Lexa side-eyed the misty clouds as she made her way to the plant section behind a glass panel. She found her life partner at the back of the room, absentmindedly watering a snappy rose bush with one hand and holding a book on glassmaking with the other. Clarke took great pride in her potions, and so naturally made her own vials to contain them. As of late, strangely shaped vials had been quite the trend, and Clarke was nothing if not trendy.
A small cart grabbed Lexa’s attention. There were several potions on it, some yet to be labeled. One vial in particular made her curious. Lexa picked it up and looked at the strange liquid inside it, which looked like two different shades of red twisting together.
“This is pretty,” she said.
Clarke, who had sensed her presence before she’d even walked in, put down her watering can and took the vial. Her hair was down today, its short ends pushed behind her ears, and her smile made Lexa’s entire being feel at peace. Clarke was her home, even surrounded by rude and occasionally threatening plant life.
“Careful, human, one drop of this and you’ll want to kiss me senseless.”
“I’m not sure that would be the potion’s doing.”
Clarke grinned before tugging on Lexa’s thin belt and kissing her, slow and deep as she’d wished to do all day.
“Mm hold on, I thought there was no such thing as a love potion,” Lexa recalled, her arms now around Clarke’s waist.
“I was kidding; this is a laxative.”
Lexa laughed. “Lovely.”
Clarke felt such affection whenever she heard Lexa’s laugh that she had to kiss her again, grateful that she’d stopped by after such a long day, though there were certainly still a few more hours before closing time. She kept the store open until 2AM on Mondays, the late night being her customers’ peak hours.
As they melted into each other for a few blissful minutes, Lexa’s hand brushed against Clarke’s thin bracelet. It was gold with a ruby, and inside the gemstone were their names in ink magically bound together.
It wasn’t a ring—that was perhaps what most humans thought when seeing it. And truth be told it wasn’t what Lexa had dreamed of ever since she had realized the depth of her feelings for the woman currently wrapped around her, but it was still theirs. It was what witches did.
Rings were too possessive.

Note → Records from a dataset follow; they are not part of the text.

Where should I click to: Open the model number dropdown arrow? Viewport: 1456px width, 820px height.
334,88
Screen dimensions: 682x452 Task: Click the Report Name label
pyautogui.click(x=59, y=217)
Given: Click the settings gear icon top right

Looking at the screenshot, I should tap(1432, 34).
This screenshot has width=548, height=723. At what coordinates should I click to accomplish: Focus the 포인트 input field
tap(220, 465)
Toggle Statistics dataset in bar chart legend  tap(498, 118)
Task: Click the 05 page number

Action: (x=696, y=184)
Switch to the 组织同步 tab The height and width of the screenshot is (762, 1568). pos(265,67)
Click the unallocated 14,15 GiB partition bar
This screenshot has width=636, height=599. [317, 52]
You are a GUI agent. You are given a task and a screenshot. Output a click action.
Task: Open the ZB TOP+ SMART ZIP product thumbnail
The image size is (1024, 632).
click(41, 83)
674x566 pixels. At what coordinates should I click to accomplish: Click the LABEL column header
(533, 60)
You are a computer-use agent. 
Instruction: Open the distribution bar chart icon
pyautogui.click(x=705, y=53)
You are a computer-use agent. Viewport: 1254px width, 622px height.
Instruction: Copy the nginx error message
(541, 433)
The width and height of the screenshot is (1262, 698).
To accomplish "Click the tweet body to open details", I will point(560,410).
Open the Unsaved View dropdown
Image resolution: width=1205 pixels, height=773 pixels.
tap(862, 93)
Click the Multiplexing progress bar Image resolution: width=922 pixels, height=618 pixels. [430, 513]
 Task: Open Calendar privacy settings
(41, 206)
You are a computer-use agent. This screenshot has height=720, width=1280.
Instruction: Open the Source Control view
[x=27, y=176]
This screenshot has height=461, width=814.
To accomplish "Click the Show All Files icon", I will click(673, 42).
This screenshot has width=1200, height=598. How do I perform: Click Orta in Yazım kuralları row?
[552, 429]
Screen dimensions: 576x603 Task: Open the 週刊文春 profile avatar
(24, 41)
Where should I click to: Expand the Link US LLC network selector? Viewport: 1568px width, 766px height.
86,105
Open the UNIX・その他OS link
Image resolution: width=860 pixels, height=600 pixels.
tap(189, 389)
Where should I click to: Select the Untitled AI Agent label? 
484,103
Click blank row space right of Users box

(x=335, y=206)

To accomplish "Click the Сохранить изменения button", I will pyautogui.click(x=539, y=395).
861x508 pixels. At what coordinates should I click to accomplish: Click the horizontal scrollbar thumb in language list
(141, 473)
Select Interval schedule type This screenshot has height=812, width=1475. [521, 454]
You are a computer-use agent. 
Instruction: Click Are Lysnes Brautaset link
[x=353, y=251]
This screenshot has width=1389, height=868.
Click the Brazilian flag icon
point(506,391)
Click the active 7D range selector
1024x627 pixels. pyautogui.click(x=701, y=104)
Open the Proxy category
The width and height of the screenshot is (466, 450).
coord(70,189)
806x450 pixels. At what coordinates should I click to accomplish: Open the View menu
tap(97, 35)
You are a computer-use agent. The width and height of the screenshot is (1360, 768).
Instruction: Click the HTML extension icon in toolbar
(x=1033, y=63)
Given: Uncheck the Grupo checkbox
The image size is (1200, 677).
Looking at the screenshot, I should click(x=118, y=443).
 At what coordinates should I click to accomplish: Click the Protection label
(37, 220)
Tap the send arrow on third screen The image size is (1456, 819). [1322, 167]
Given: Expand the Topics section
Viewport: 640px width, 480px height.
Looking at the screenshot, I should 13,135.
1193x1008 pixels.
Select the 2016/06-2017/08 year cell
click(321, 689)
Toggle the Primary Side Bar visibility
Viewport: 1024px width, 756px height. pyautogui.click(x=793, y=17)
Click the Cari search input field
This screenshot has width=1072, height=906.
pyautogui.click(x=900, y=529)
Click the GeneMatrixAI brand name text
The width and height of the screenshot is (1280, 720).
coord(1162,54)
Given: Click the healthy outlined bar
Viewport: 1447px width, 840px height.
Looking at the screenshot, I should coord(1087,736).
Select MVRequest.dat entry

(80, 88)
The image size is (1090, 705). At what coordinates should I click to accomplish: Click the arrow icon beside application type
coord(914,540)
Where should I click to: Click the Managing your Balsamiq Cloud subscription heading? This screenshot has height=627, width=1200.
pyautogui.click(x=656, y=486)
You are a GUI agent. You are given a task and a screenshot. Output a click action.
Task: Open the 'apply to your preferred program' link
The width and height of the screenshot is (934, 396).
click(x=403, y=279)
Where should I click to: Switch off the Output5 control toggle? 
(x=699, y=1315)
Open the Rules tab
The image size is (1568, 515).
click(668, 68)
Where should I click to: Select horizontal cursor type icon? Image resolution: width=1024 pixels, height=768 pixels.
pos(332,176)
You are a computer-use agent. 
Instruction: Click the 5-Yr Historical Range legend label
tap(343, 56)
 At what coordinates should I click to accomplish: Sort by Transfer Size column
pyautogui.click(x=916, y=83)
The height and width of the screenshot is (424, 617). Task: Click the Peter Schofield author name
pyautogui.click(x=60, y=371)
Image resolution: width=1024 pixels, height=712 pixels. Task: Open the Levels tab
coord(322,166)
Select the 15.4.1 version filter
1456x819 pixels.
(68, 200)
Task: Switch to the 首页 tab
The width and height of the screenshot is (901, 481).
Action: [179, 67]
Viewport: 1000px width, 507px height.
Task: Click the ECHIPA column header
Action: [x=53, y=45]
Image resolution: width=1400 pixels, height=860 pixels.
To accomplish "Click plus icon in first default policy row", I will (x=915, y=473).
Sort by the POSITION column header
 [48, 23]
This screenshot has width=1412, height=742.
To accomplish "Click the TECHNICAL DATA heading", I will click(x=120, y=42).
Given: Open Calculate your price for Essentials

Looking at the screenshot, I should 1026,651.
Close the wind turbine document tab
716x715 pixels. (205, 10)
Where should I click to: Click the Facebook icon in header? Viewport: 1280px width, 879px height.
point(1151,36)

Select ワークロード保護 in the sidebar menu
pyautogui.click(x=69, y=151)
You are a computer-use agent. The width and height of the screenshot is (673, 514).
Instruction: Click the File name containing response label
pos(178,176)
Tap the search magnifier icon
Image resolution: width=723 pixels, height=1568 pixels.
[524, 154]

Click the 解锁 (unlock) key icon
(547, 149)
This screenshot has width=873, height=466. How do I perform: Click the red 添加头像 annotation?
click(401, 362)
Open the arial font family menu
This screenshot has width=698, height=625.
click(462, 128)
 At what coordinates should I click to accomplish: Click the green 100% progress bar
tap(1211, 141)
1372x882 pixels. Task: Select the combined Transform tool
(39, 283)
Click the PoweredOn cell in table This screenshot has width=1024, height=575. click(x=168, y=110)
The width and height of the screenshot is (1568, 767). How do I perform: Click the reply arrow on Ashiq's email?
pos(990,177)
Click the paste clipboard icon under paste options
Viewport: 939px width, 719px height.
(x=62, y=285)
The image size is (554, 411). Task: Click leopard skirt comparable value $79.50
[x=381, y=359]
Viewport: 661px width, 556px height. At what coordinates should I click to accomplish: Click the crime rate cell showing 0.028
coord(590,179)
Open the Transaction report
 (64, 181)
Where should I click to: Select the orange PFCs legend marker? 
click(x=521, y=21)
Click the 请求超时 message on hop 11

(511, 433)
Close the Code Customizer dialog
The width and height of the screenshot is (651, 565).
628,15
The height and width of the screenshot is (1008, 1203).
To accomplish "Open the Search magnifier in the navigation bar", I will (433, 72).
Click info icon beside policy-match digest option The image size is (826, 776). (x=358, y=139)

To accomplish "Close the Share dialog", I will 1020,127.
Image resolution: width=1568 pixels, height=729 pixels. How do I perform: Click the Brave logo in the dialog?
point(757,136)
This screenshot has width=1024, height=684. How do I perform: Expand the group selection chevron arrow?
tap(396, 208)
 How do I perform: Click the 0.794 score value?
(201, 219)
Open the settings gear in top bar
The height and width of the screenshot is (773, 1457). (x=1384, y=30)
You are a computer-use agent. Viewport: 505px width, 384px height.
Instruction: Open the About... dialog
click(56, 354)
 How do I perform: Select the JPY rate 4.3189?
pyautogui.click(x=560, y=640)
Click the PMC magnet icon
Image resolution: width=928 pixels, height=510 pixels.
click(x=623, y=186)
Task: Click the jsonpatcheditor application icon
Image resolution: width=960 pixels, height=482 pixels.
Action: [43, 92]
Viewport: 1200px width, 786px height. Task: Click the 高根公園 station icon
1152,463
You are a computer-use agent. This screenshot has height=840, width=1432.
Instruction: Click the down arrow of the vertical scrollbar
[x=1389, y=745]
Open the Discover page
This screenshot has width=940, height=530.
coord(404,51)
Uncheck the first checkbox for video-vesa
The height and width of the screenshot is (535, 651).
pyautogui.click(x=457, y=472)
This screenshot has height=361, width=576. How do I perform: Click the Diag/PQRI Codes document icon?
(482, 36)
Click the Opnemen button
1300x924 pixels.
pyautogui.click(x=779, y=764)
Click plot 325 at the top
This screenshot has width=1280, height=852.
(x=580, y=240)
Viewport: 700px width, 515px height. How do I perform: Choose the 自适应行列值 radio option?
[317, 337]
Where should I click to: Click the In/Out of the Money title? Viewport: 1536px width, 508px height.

There was a complicated history there—witches forced to conform to human practices and traditions, centuries ago, long before their emancipation—which Lexa had learned about too late. She had gotten Clarke a ring already. Then Clarke’s best friend, Wells, had taken her aside and advised against proposing with it, saying it simply wasn’t done among witches. A life partnership was symbolized with the bracelets, both made from the same gem and precious metal. You’d be hard pressed to find a ring on any witch. Lexa had felt foolish for not knowing, and selfish for that dream of slipping it on Clarke’s finger, yet she hadn’t been able to let go of it. Even eight months after their union, it remained in one of her old socks, at the bottom of her sock drawer.
But Lexa knew it didn’t matter what piece of jewelry they wore. It was only a symbol. The reality was, she was madly in love, and by the look on Clarke’s face when she pulled back from their embrace, so was she. Lexa smiled.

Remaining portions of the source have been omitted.